張昭卻道:“主公三思,曹軍勢大,我軍與龍飛若是能擋住最好,萬一有個什麽閃失,這個闞澤便是一個籌碼,不如讓魯肅將闞澤押回來,暫時收監,看戰事再做定奪!”
孫權一笑:“我也是這麽想,但是隻怕龍飛不會答應!”
“闞澤乃是我們的人,如何處置該有我們自己決定,管他龍飛何事!”程普冷冷道。
孫權搖搖頭:“龍飛現在乃是我們的盟友,名義上是為我江東阻擋曹操,況且抗曹的主力乃是龍飛,還是要保持關係!”

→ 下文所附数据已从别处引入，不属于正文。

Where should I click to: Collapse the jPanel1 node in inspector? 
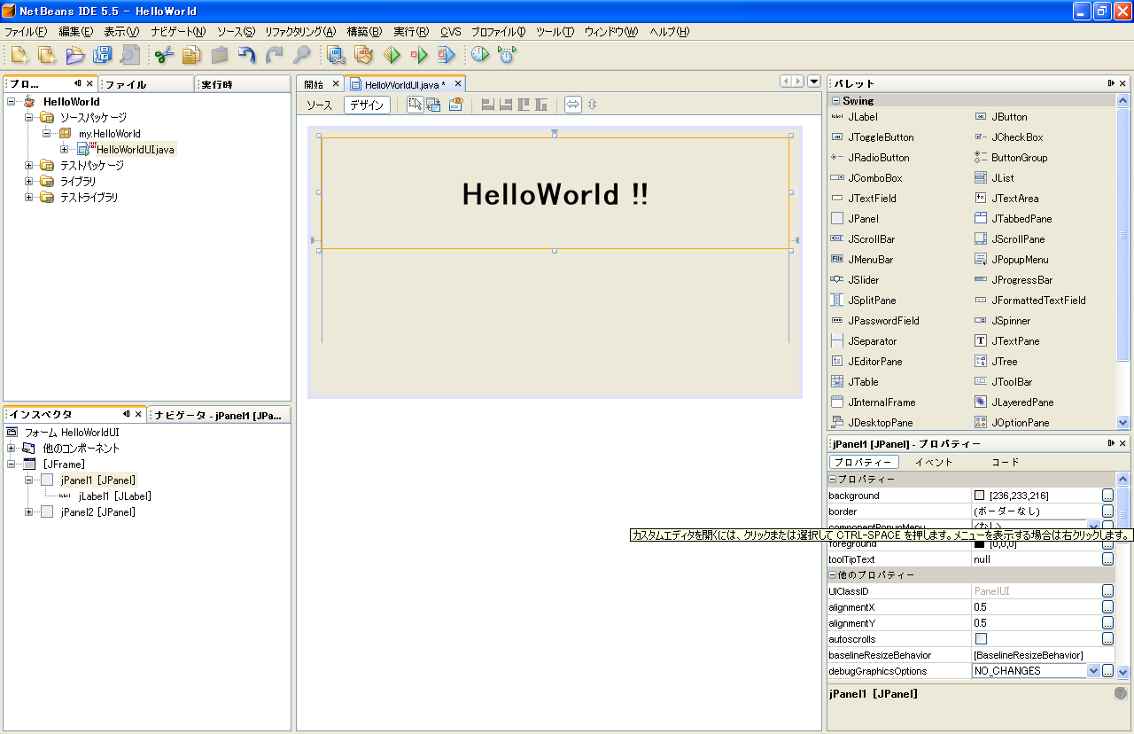click(x=28, y=480)
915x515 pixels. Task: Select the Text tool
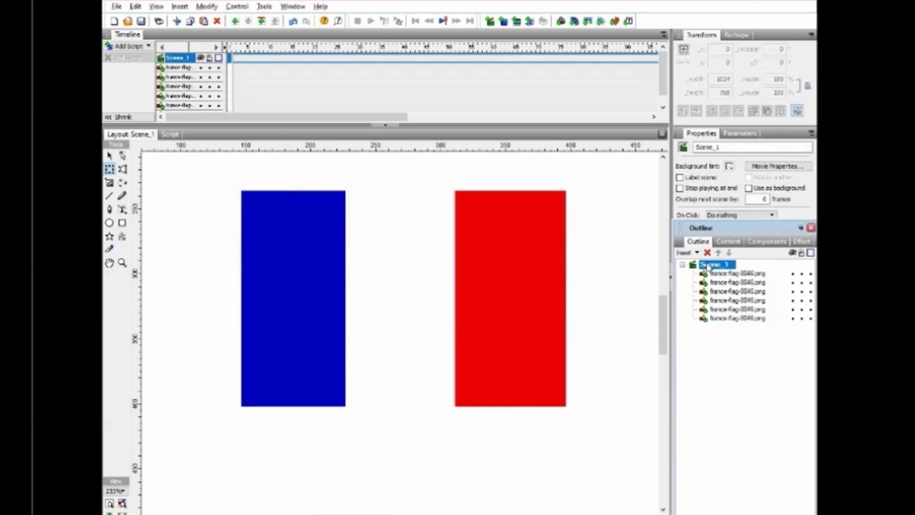point(122,210)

“那怎麽辦?”程普問道:“眼睜睜的看著龍飛殺了我們的人?”
張昭搖搖頭:“不能,明著不可,那就來暗的,隻要闞澤活著,我們便還有回旋的餘地。”
“暗的?什麽意思?”
張昭和孫權對望一樣,哈哈大笑。
魯肅接到孫權的回信,立刻派人去請龍飛。將孫權的信讓龍飛看看,說道:“我家主公與大將軍意思一樣,此等奸細決不能留,明日午時便當著全部兵卒的麵砍了,不知龍將軍以為如何?”
“好!就這麽辦!”
第二日午,陽光明媚,集合的鼓聲響徹整個大營上空,就連江對麵的曹軍都聽的清清楚楚。除了站崗放哨的人馬以及水軍之外。無論將軍還是兵卒全都集合在軍大帳的四周。十幾萬兵馬黑壓壓的一片,一眼看去根本望不到頭。魯肅站在高台之上,將奸細的事情大致說了一遍,聲音洪亮,讓人很難想象,人的說話聲能有這麽大,即便是站在最外圍都能聽的清清楚楚。

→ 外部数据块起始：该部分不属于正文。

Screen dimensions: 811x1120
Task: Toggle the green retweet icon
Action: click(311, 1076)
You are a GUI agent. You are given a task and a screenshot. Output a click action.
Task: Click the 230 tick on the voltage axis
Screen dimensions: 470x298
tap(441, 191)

“此等賣主求榮,不知廉恥的奸細,乃是我江東最大的禍患,不殺不足以震懾曹軍,不殺不足以揚我軍威!”魯肅朝著旁邊一揮手:“來呀,將奸細闞澤給我帶上來!”
兩個兵卒押著一個披頭散發的人走上了高台。那人遍體鱗生,走路都是一跛一跛,披散的頭發完全擋住了麵容。從衣服上判斷應該是闞澤沒錯。儈子手緊隨其後,手裏的大刀明光閃閃。兵卒們一陣呼喊,震耳欲聾的殺聲,讓整場氣氛達到了高朝。
隨著魯肅一聲殺字出口。儈子手從肩膀上拿下大刀。兩個兵卒不斷的將闞澤背負在身後的雙手抬起,迫使闞澤將腦袋探出來。儈子手大喝一聲,明晃晃的大刀直奔闞澤的脖頸。就聽見“噗”一聲,鮮血伴隨著一陣吼叫在軍營上空傳遞開來。
闞澤沒有發出半點聲音,腦袋順著台階滾到了下麵,軍卒們抬起一腳,將其踢到老高,整個軍營沸騰了。魯肅轉過臉,對龍飛一拱手:“龍將軍,你還有什麽要說的嗎?”
龍飛搖搖頭:“闞澤一死,我們就該一心一意對付曹操了。”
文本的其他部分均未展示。